- _Tarefa proposta 1_: Reproduza fielmente, no texto sobre o Federal Reserve, tudo o que vai de "É fácil ver" até "por economistas sábios.".
- _Tarefa proposta 2_: Escreva a continuação do texto sobre o Federal Reserve, a partir do ponto em que ele termina.
+++ Trecho do documento
É fácil ver por que muitas pessoas podem pensar que o Fed é um banco. “Banco” está logo ali no nome dos doze bancos regionais que compõem o sistema: por exemplo, o Federal Reserve Bank de Kansas City. O Fed também possui muitos títulos que o fazem parecer um banco. Às vezes é chamado de “emprestador de última instância”. Ou às vezes é chamado de “banco de banqueiro”. Além disso, muitas pessoas costumam chamar o Fed de “o banco central”. Essa frase é útil o suficiente, mas não é bem verdade.

Além disso, mesmo os críticos do banco costumam repetir o mito de que o Federal Reserve é “um banco privado”, como se esse fosse o principal problema do Federal Reserve. E há os economistas que gostam de espalhar contos de fadas sobre como o Fed é “independente” do sistema político e toma decisões baseadas principalmente na teoria econômica interpretada por economistas sábios.
++++++
+++ Listagem de dados
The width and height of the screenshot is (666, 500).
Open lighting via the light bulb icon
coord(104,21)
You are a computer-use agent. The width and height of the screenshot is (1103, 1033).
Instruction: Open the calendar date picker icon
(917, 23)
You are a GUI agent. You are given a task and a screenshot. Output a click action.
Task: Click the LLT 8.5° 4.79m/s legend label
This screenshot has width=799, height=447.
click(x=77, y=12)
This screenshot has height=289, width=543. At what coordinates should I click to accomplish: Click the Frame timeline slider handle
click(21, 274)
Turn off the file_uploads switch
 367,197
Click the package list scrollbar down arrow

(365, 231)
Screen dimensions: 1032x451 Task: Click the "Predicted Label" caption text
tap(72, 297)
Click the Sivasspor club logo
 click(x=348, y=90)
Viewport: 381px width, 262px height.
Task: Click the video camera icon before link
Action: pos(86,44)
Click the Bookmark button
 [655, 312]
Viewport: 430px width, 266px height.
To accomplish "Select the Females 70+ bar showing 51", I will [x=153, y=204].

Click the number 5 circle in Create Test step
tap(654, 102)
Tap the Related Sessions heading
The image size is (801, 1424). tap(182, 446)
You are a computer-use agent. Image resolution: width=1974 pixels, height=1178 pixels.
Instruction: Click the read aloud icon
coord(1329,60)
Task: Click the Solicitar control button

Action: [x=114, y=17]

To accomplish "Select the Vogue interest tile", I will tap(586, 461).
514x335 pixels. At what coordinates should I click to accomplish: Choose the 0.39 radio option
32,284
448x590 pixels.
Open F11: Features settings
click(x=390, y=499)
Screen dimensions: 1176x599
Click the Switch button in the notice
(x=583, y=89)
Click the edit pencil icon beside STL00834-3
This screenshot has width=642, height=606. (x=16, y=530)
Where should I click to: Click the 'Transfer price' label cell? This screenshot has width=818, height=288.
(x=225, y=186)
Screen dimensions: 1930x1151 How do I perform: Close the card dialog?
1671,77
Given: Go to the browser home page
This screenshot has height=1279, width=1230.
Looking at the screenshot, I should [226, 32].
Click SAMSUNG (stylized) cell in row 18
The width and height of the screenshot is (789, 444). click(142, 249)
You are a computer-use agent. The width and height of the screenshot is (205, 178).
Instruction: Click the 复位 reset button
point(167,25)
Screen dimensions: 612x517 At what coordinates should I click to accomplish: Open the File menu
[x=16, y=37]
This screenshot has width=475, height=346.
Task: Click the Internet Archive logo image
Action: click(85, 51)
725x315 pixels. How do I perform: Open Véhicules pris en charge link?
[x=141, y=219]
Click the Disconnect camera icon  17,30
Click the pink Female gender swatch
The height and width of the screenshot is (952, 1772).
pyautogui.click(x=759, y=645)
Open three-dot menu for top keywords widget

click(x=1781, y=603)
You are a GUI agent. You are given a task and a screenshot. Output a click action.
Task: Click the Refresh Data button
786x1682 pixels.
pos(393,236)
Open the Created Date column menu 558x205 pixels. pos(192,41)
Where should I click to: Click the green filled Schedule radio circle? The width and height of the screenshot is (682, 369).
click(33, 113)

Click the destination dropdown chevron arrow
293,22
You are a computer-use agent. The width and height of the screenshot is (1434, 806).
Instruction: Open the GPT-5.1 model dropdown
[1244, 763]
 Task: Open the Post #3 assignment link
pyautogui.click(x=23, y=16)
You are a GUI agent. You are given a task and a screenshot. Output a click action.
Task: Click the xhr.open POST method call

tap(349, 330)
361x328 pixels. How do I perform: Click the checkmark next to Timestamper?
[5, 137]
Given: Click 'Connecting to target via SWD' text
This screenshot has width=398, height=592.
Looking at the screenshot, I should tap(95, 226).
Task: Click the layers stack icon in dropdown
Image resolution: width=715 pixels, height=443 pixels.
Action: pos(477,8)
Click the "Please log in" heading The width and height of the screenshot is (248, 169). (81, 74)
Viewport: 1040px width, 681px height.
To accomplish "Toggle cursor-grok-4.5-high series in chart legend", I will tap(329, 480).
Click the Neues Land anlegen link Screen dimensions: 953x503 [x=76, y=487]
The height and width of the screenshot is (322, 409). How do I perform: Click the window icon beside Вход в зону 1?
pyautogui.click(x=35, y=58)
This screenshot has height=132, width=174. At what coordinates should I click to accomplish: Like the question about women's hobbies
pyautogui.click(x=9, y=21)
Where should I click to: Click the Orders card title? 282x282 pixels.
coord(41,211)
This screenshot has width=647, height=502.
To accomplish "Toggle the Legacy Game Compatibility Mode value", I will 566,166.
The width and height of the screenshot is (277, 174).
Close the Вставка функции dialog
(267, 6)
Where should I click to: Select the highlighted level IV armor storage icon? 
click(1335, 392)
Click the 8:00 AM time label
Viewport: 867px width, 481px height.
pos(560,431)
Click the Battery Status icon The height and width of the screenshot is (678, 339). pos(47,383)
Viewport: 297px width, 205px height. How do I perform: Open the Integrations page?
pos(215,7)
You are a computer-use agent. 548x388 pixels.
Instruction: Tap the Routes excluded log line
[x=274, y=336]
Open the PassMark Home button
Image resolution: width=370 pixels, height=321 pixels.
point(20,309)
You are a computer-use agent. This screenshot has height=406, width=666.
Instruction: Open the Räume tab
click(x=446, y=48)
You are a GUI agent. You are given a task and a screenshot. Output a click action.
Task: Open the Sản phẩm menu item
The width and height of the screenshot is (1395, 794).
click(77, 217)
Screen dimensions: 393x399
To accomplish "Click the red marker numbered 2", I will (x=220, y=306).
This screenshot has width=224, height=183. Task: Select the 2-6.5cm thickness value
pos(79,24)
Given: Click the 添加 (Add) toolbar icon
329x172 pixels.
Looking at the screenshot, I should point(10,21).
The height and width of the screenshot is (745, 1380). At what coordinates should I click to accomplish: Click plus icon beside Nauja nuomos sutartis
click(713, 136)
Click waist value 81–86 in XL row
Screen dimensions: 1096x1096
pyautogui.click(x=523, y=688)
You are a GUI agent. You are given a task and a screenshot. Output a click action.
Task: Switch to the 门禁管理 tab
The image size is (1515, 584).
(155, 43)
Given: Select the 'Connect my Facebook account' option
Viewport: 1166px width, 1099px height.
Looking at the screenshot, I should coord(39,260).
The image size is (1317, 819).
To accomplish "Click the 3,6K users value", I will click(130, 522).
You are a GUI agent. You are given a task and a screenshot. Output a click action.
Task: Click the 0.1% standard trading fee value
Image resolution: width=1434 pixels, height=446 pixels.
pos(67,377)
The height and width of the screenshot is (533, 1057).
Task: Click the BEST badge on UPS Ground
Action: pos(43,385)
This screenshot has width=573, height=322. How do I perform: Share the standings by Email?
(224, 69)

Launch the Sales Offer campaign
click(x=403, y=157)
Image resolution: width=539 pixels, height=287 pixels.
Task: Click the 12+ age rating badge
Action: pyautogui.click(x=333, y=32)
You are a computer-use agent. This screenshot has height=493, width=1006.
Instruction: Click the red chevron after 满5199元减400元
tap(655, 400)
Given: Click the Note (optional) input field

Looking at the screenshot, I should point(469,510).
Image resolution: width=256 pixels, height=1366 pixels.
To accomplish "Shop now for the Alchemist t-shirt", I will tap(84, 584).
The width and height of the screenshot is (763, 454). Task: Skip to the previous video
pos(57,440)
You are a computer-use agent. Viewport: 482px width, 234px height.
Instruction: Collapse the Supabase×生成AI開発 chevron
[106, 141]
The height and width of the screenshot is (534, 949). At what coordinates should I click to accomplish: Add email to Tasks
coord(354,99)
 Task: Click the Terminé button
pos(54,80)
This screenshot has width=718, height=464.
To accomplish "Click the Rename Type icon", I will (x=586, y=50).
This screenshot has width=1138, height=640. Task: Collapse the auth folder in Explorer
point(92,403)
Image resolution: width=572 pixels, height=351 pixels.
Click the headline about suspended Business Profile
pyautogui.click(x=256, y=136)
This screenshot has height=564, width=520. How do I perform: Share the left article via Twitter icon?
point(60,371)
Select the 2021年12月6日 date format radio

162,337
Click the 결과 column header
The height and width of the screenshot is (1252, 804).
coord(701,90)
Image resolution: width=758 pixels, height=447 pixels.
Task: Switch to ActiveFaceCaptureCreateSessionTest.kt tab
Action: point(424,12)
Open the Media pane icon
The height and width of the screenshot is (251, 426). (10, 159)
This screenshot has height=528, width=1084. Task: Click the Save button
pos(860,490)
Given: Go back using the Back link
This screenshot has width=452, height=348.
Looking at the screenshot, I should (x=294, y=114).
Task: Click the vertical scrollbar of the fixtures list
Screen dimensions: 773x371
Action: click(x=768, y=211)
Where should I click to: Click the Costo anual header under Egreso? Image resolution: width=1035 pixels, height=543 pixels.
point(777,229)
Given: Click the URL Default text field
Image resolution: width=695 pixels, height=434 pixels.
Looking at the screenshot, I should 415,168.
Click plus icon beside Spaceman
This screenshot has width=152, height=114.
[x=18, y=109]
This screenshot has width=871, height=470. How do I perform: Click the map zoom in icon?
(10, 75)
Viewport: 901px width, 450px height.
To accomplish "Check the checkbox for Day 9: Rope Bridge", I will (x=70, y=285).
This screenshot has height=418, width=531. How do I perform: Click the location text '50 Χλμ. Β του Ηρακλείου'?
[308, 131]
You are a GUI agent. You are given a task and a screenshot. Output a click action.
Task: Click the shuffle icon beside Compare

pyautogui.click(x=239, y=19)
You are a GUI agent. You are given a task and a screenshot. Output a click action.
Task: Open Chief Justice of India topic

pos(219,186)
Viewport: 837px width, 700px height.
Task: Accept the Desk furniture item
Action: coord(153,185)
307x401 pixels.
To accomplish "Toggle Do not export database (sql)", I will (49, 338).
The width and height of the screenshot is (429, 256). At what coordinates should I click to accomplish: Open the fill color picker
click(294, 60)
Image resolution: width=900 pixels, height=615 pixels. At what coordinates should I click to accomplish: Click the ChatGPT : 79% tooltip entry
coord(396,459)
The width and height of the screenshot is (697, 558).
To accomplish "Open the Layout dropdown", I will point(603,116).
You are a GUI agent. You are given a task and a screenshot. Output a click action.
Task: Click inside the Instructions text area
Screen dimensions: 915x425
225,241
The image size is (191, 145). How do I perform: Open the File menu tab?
++++++
- _Resposta final 1_:
É fácil ver por que muitas pessoas podem pensar que o Fed é um banco. “Banco” está logo ali no nome dos doze bancos regionais que compõem o sistema: por exemplo, o Federal Reserve Bank de Kansas City. O Fed também possui muitos títulos que o fazem parecer um banco. Às vezes é chamado de “emprestador de última instância”. Ou às vezes é chamado de “banco de banqueiro”. Além disso, muitas pessoas costumam chamar o Fed de “o banco central”. Essa frase é útil o suficiente, mas não é bem verdade.

Além disso, mesmo os críticos do banco costumam repetir o mito de que o Federal Reserve é “um banco privado”, como se esse fosse o principal problema do Federal Reserve. E há os economistas que gostam de espalhar contos de fadas sobre como o Fed é “independente” do sistema político e toma decisões baseadas principalmente na teoria econômica interpretada por economistas sábios.

- _Resposta final 2_:
A realidade de fato do Federal Reserve é que ele é uma agência governamental, administrada por tecnocratas do governo, que desfruta dos benefícios de estar sujeita a muito pouca supervisão do Congresso. Não é mais “privado” do que a Agência de Proteção Ambiental, e não é mais “banco” do que o Departamento do Tesouro dos Estados Unidos.

É uma instituição puramente política

Em suas primeiras décadas, o Congresso e o Fed se esforçaram para fazer o Fed parecer uma organização privada autofinanciada, economicamente solvente e sujeita às forças do mercado.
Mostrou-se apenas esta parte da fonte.